The air in the Great Hall, once thick with the scent of roasted meat and the cloy of spilled wine, was suddenly sharpened by the acrid tang of impending violence. It was a smell I knew all too well—the scent of the night my home burned. But this time, the predator wasn't an anonymous enemy; it was the man I had mourned every single night since the massacre.

Leo. My brother. My protector.

He stood in the doorway, a ghost returned from the underworld to haunt the living. His presence was a jagged blade, cutting through the silence of the Obsidian Pack. Behind him, the night sky was stained orange by the fires of the border outposts, and the screams of the dying drifted in on the wind.

"Leo," I whispered again, the name catching on the jagged edges of my shattered soul.

I tried to move toward him, but Kaelen's grip on the silver chain jerked me back. The collar bit into my throat, the silver reacting to my surge of adrenaline by pulsing with a white-hot, agonizing heat. I gasped, my hands flying to the metal, my knees buckling.

"Stay," Kaelen growled, his voice no longer human. It was the sound of a beast grinding its teeth. His body was already changing; his shoulders broadened, his skin rippled with the shifting of bone and muscle, and his fingernails lengthened into obsidian talons.

"You're hurting her!" Leo roared, his eyes flashing a brilliant, terrifying gold. He didn't look like the gentle brother who used to braid my hair and tell me stories of the Moon Goddess. He looked like a man who had been forged in the fires of hell and cooled in a vat of blood.

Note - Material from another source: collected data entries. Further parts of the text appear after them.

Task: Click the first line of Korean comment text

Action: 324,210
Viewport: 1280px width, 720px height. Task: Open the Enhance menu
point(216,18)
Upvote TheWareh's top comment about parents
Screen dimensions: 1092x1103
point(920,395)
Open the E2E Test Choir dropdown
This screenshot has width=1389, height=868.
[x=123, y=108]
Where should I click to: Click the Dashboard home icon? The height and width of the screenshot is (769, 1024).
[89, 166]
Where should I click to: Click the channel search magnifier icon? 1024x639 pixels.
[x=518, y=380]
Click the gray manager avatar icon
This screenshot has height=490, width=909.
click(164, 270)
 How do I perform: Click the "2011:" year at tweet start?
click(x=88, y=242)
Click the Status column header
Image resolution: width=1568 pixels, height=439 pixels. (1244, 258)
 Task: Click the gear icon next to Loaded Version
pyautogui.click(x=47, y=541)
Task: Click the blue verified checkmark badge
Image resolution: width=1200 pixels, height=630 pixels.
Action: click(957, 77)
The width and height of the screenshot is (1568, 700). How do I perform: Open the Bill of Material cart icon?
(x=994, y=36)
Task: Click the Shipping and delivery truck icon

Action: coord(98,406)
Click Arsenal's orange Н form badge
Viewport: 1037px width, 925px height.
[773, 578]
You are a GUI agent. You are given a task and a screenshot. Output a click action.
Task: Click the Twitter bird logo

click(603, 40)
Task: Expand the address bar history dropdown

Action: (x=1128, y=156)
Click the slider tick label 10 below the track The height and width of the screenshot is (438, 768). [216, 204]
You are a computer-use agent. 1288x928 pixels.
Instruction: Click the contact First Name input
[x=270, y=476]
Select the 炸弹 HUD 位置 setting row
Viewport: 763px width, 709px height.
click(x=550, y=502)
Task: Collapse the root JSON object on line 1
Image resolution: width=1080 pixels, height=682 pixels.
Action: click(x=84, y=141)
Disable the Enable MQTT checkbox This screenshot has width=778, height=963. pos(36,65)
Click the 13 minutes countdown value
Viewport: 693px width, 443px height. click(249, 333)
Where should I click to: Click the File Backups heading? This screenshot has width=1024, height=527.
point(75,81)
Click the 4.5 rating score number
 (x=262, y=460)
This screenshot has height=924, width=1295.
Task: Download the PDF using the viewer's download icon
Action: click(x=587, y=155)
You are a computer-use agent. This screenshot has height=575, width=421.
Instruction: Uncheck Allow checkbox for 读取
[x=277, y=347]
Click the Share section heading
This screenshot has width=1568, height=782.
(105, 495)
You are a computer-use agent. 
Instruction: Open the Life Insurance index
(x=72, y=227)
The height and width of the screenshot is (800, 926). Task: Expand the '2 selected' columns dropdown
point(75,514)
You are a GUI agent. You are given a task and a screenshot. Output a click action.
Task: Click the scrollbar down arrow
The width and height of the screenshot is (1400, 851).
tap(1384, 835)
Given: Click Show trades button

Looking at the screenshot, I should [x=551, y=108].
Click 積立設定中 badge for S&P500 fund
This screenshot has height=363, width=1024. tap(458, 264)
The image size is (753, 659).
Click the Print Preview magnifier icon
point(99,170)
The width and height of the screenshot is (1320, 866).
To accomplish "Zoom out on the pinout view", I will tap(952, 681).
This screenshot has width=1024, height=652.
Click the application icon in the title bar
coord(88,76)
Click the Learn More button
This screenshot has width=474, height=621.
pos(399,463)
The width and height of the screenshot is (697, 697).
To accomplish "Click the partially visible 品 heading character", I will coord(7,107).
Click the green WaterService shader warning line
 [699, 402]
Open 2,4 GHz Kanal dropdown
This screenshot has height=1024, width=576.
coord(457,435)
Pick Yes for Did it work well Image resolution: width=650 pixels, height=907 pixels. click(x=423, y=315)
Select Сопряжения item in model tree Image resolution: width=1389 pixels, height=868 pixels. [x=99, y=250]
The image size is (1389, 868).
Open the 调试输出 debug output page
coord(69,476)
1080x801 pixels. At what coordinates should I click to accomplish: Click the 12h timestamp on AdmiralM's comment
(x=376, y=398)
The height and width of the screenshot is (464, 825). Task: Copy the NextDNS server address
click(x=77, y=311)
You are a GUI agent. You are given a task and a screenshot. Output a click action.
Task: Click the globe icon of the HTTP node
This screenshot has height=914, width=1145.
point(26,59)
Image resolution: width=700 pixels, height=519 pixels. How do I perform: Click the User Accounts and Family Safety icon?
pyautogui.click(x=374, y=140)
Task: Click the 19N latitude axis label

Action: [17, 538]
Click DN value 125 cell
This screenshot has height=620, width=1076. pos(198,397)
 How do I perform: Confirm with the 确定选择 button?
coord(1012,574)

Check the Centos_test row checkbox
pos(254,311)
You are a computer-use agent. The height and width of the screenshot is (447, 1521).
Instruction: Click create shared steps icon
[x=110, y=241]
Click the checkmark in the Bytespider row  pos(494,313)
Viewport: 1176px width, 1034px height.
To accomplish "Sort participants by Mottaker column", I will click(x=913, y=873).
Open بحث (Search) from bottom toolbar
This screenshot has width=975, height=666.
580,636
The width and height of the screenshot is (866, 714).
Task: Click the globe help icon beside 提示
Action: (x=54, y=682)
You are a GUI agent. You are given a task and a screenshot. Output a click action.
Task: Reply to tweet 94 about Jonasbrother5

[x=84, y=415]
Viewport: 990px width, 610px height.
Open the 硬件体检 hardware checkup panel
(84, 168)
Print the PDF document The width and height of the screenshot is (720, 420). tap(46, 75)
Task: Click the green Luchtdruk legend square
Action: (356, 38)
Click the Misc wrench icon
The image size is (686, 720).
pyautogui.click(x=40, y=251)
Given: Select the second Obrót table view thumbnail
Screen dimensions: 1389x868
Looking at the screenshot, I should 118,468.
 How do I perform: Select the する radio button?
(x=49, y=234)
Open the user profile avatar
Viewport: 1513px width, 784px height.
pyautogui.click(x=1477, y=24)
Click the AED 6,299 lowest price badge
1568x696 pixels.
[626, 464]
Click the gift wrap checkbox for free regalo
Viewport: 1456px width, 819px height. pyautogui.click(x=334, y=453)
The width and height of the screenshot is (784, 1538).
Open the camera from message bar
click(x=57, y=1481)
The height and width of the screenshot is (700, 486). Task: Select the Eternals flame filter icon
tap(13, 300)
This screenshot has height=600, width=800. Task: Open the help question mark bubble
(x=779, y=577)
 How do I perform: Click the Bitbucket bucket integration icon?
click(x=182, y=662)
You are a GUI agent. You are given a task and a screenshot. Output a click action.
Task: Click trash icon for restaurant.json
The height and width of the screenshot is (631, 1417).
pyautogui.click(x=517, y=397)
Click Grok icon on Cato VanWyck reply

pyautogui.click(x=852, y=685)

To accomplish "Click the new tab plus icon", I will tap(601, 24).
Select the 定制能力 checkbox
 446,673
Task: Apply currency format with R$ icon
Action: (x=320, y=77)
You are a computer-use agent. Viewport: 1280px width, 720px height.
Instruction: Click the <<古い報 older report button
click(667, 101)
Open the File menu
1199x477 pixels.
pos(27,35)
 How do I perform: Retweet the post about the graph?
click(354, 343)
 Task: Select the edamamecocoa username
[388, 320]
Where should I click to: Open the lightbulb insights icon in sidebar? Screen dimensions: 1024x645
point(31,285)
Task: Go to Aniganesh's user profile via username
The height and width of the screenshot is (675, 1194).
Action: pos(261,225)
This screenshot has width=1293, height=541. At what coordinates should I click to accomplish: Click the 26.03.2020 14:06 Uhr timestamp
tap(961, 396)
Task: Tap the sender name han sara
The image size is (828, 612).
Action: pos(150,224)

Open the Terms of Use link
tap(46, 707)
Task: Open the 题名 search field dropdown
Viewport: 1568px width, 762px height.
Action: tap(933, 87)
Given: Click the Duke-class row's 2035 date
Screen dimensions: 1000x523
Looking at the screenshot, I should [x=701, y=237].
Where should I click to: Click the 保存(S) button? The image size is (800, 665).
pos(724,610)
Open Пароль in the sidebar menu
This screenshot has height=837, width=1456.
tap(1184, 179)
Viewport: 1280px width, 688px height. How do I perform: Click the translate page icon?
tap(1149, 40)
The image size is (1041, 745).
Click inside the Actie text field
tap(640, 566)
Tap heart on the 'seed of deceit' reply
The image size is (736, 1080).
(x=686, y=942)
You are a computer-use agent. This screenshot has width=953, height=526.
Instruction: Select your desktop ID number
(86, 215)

He stepped into the hall, and the Obsidian warriors—men who had been laughing at me moments ago—scrambled for their weapons. They formed a wall of steel and fur between the dais and the intruder.

"You have five seconds to explain how you're still breathing, Blood-Crag," Kaelen said, his voice dropping into a lethal register. "And ten seconds to explain why you've brought Silas's dogs to my gate."

Leo laughed, a harsh, humorless sound that chilled me more than the silver collar. "Silas is a fool. He thinks he's here to reclaim his territory. He doesn't know I'm the one who led him here. He doesn't know that I've spent every moment since the Fall gathering the outcasts, the rejects, and the monsters he created. I didn't come for the land, Kaelen. I came for my sister."

"Your sister is my mate," Kaelen hissed, the word 'mate' sounding like a claim and a curse all at once. "By blood and by law. She was sold, Leo. Her own father put the price on her head. I paid it."

"You bought a slave!" Leo's voice shook the chandeliers. "You took a girl who has known nothing but suffering and you put her in a dungeon! I felt the bond scream, Kaelen. I felt her agony through the threads of our blood. You think your walls can keep me from her? I will tear this mountain down stone by stone!"

Kaelen's wolf, a massive beast of pure shadow, pushed against the surface of his skin. "She is a murderer. She killed Selene."

"Selene!" Leo spat the name as if it were poison. "You blind, arrogant bastard. You still don't see it, do you? You're so blinded by that pretty face that you can't see the viper that was coiled in your bed."

I watched them, my heart caught in a vice. The two most important men in my life were ready to tear each other apart over a lie I didn't fully understand. The humming in my chest—the strange, ancient heartbeat—was becoming a roar. It wasn't just a sound; it was a physical force, vibrating through my bones, making the silver collar groan under the pressure of a power that shouldn't exist.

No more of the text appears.